South of the theatre and behind the stage, there was the sanctuary of Dionysus. In the southern wall of stage was a small stoa and nearby was the archaic temple of Dionysus. Next to it, a new doric temple was erected in 340 BCE measuring 21,95m X 10,5m.

Closely related to the theatre are the choragic monuments. These were temple-like buildings that were erected by the sponsors of the winning dramatic plays, on the top of which a tripod was placed as a price. In 320 BCE the choragic monument of Thrasyllos was built on the higher spot of the Theatre, carved on the rock of the Acropolis. More monuments of this type were erected on the so-called Road of the Tripods. One of them is the perfectly preserved monument of Lysicrates.

The Odeum of Pericles

West of the Theatre was the Odeum of Pericles. It was almost square (62,4m X 68,6m) and was constructed in the middle of the 5th c. BCE. According to ancient writers, its plan was based on Xerxes’ tent and the roof was made of the Persian of boatstimber. At the beggining, it was used as lawcourt and a meeting place for the councils. Later however, was hosting the musical competitions during the feast of Panathenaea.

The odeum was destroyed by the Athenians, in 86 BCE, in order to avoid the use of the timber by the Roman general Sylla who was at the time besieging the city. It was rebuilt in 61 BCE. with the expenses of the king of Cappadocia, Ariobarzanes the 2nd. The Odeum of Pericles was the biggest roofed building of greek antiquity.


The Asclepieion

The sanctuary of Asclepius, the Asclepieion was founded in the end of 5th century BCE by a man named Telemachus, who brought the cult of the healer god in Athens from Epidaurus. The place where it was built was selected because there was a small spring, very essential element for the cleaning of the patients.

The sanctuary consisted of a the small temple of Asclepius and two stoas. The one was Doric and two-storied. This was used as an infirmary.

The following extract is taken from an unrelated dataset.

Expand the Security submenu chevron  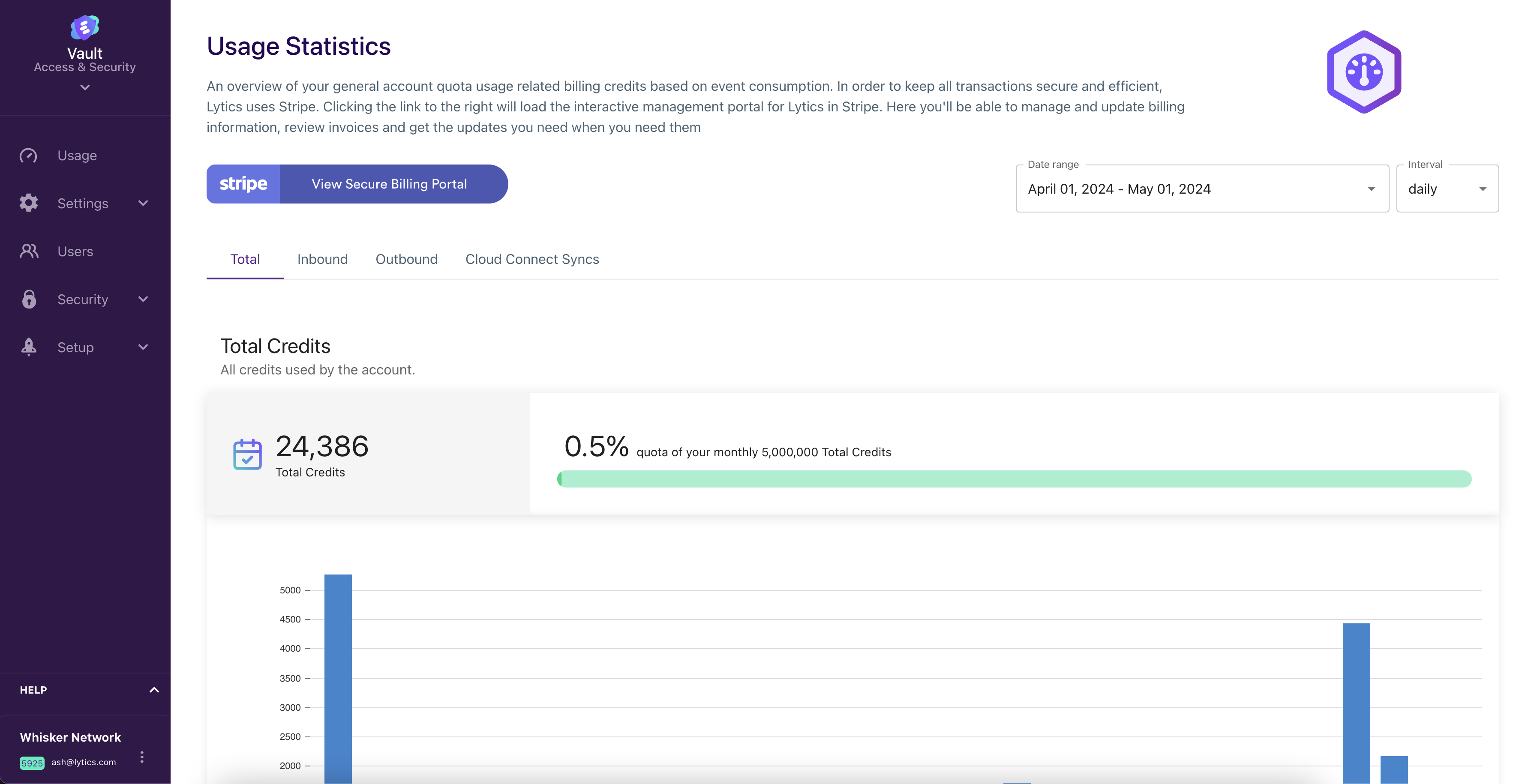click(x=143, y=299)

It was called enkoimeterion (the place where someone sleeps) because there slept the patients waiting to see the god in their dream, giving the advises for treatment or to cure them. A second smaller ionic stoa could be found westwards. It had four rooms in which the various visitors resided.

The sanctuary was destroyed in 267 CE by their Heruli and later on, was replaced by a Christian basilica dedicated to the Saints Anargyri, not by chance, as they are considered protectors of health.


Finally, west of the Asclepieion and beneath the southwest side of the Acropolis, many shrines and sanctuaries were built and can be seen below.

From right to left: the first building with tile roof was a fountain which had already been cunstructed during the archaic years. In front of the fountain were two temples. The second one is the temple of Themis. Next is the temple of Venus Pandimos and beyond that, the temple of Earth Kourotrophos. In the far end, under the temple of Nike on the Acropolis, was the sanctuary of Aigeus.